The linear discriminant analysis effect size (LEfSe) was used to assess the differences between different groups of samples both at the genus or higher taxonomic level.
In the nasal swab samples, there were two phyla (Fusobacteriota and Proteobacteria), two classes (Fusobacteriia and Gammaproteobacteria), three orders (including Fusobacteriales, Peptostreptococcales, Tissierellales, and Enterobacterales), six families (Porphyromonadaceae, Fusobacteriaceae, Planococcaceae, Enterobacteriaceae, Microbacteriaceae, and Streptococcaceae), five genera (Porphyromonas, Streptococcus, Paracoccus, Fusobacterium, and Planococcus), and three species (Streptococcus pluranimalium, Fusobacterium necrophorum, and Mannheimia sp.) with significant intergroup differences, as shown in Figure 5 (p < 0.05, LDA > 4).
In the rectal samples, there were two phyla (Firmicutes and Bacteroidota), two classes (Clostridia and Bacteroidia), two orders (Oscillospirales and Bacteroidales), two families (Ruminococcaceae and Muribaculaceae), and one genus (Muribaculaceae) with significant intergroup differences, as shown in Figure 6 (p < 0.05, LDA > 4).

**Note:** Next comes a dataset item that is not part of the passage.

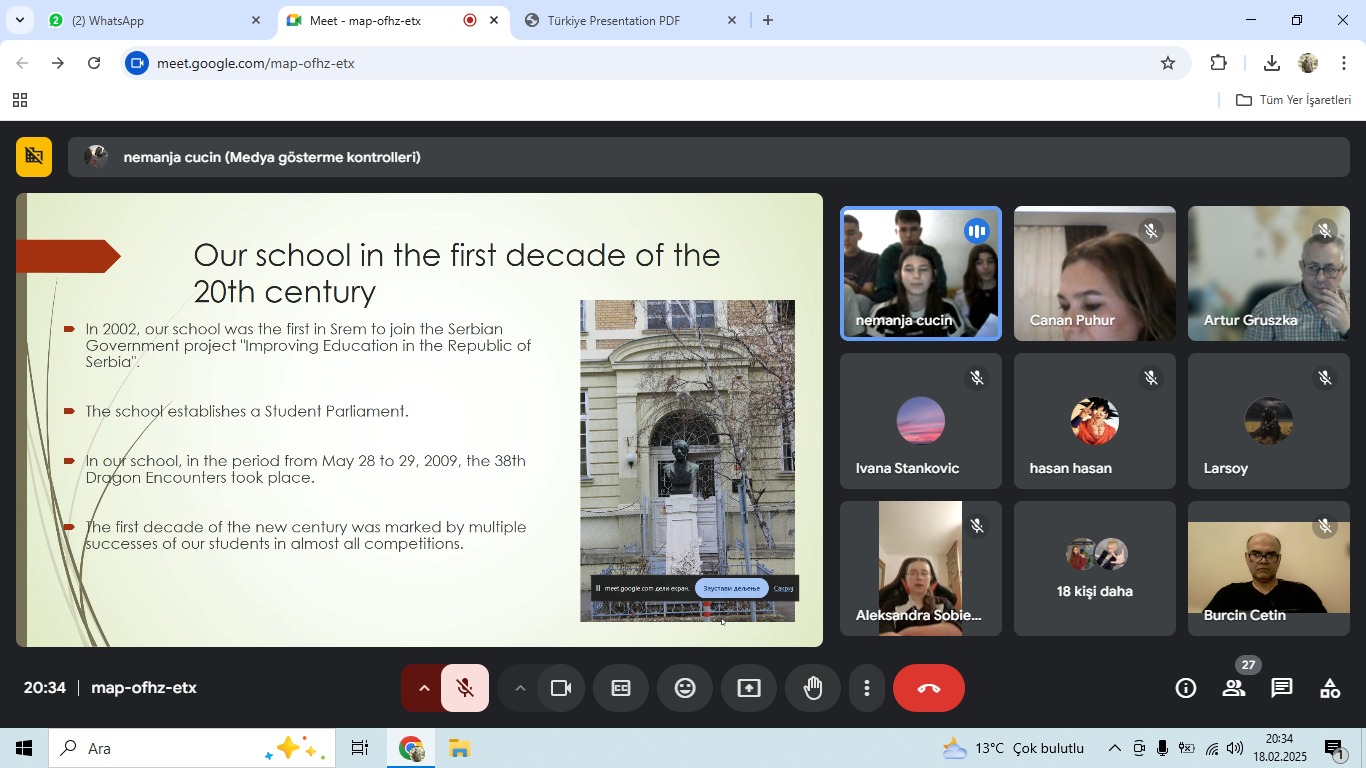Click the "18 kişi daha" participants tile
The height and width of the screenshot is (768, 1366).
[1094, 569]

3.4. Analysis of Mycobacterium ASVs in Different Groups

In the nasal and rectal swabs, the genus- and species-level assessments indicated a low abundance of Mycobacterium species (less than 0.1% of reads in the sample). These Mycobacterium genus-specific reads were isolated manually for further BLAST-based analysis. A total of 40 ASV-representative bacterial genera were identified as Mycobacterium. Through NCBI BLAST (https://blast.ncbi.nlm.nih.gov/Blast.cgi, 14 December 2024) comparison, a total of 11 NTM species were identified, with no detection of the Mycobacterium tuberculosis complex. The distribution of NTM among different groups is shown in Figure 7.
NTM were detected in 22 out of 60 cows (36.7%) in groups 1–3 (CFT-positive), compared to only 4 out of 20 cows (20%) in group 4 (CFT-negative). Notably, the detection rate of NTM in groups 1, 2, and 3 was significantly higher compared to in group 4.

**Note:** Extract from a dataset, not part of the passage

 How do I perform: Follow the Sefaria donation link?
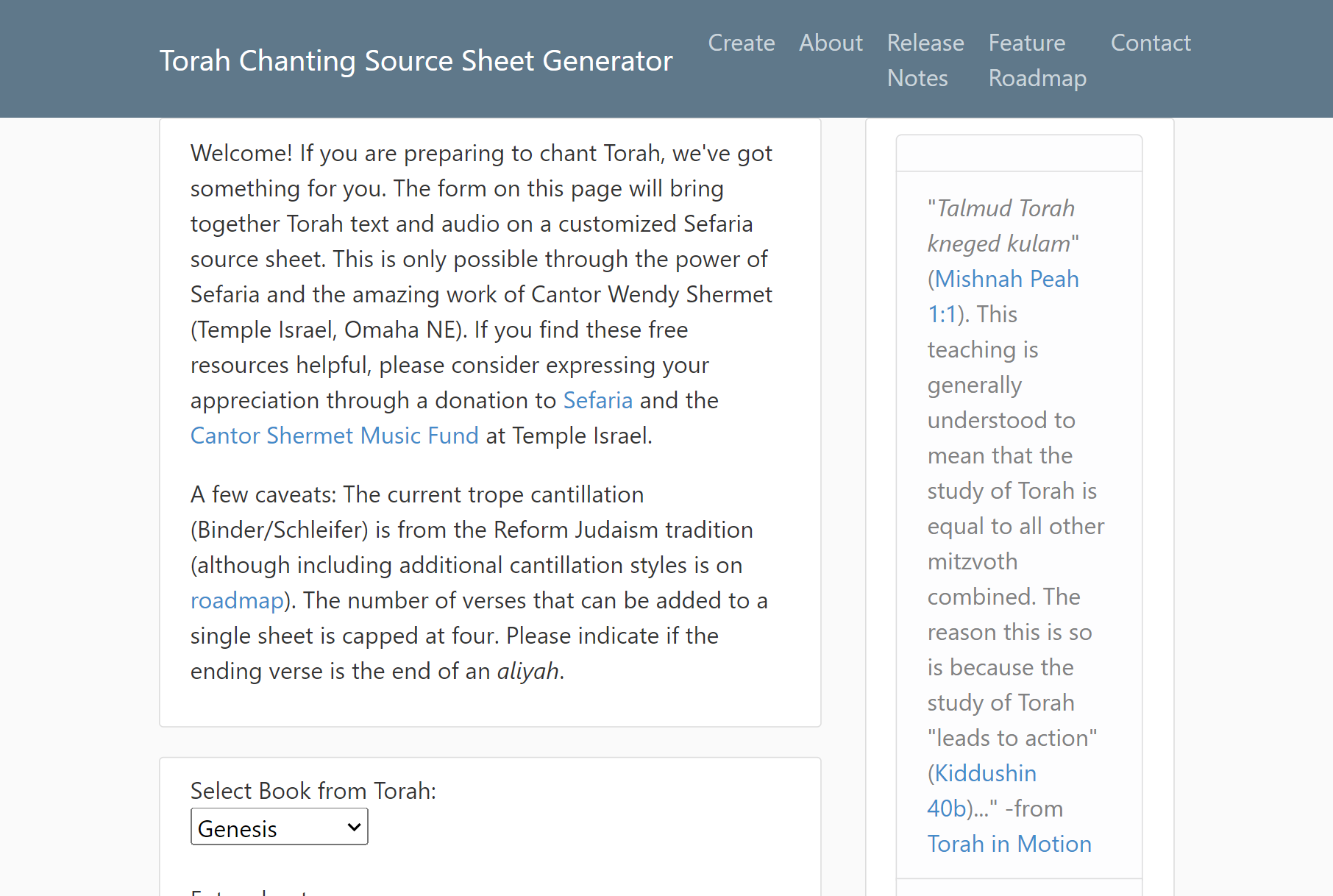pyautogui.click(x=597, y=400)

In group 1, where cows tested positive for CFT and M. bovis in IGRA, NTM was detected in 8 cows out of 20, yielding a detection rate of 40%. In group 2, cows that tested positive for CFT and M. avium in IGRA, NTM was detected in 7 of the total 20 cows (35%). On the other hand, in groups 3 and 4, where cows tested negative in IGRA, NTM was detected in 12 of the total 40 cows (30%). Notably, there were no statistically significant differences observed in the NTM detection rates among these groups.

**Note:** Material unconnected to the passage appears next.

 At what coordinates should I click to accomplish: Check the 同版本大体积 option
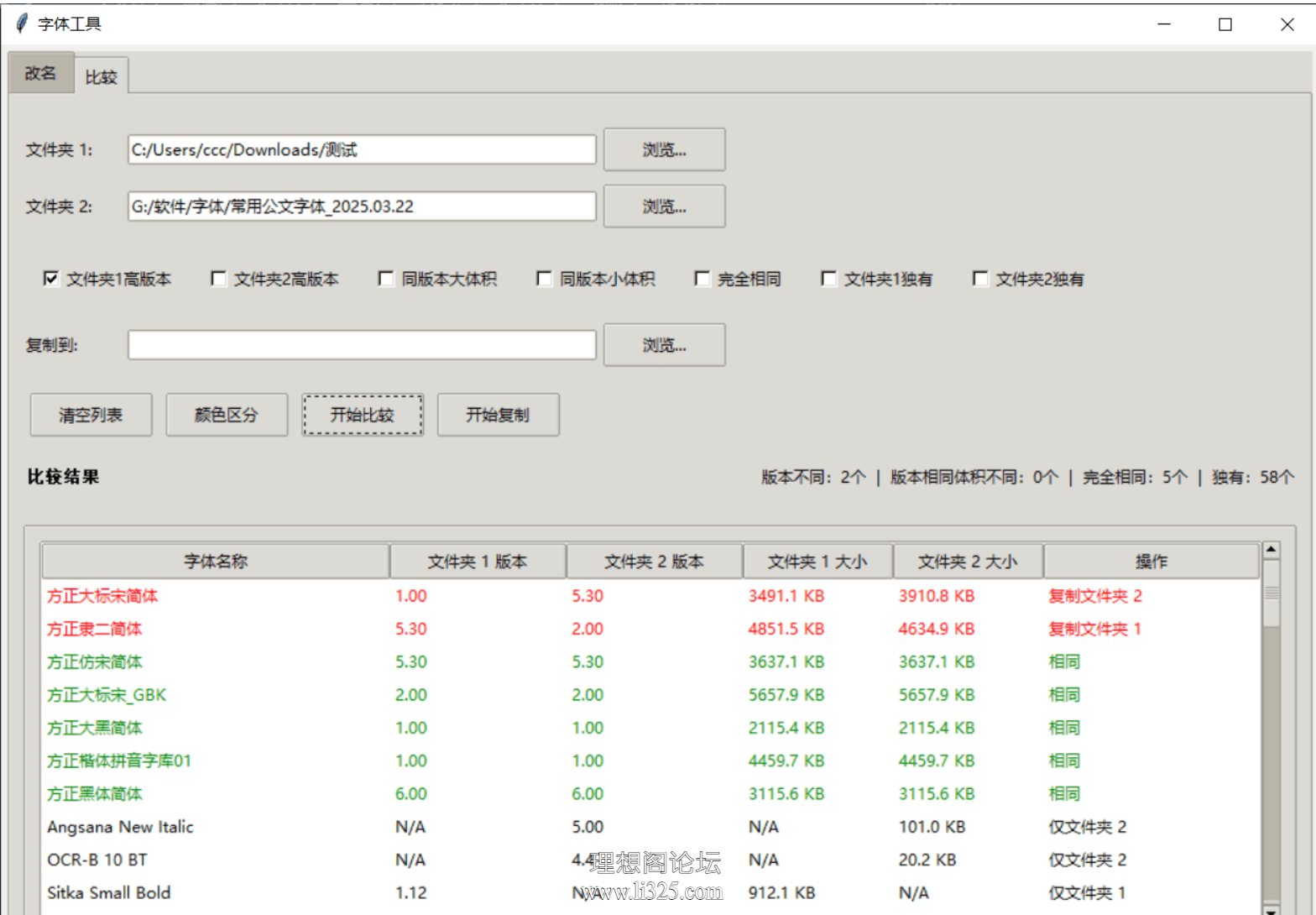point(386,279)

In total, 26 nasal swab samples and 3 rectal swab samples tested positive for NTM, revealing that NTM are more likely to be found in the respiratory tract than in the digestive tract. Further analysis through BLAST comparisons identified 11 NTM species: M. phlei, M. aichiense, M. abscessus, M. saskatchewanense, M. smegmatis, M. kansasii, M. confluentis, M. vaccae, M. jacquezzii, M. celeriflavum, and M. stelleraae.

4. Discussion

This study confirms Mab’s presence in Chinese livestock environments, particularly in regions with warm climates and an active animal trade. Xinjiang and Inner Mongolia are two of the main milk supply provinces in China; in these regions the detection rate is lower in slaughterhouses than in livestock farms. However, Hunan and the other provinces mostly supply beef cattle, and in these regions the detection rate in slaughterhouses is significantly higher than that in breeding farms. Our findings reveal significant differences in the NTM contamination on these farms compared to previous reports, which may be attributed to climatic and regional variations [18].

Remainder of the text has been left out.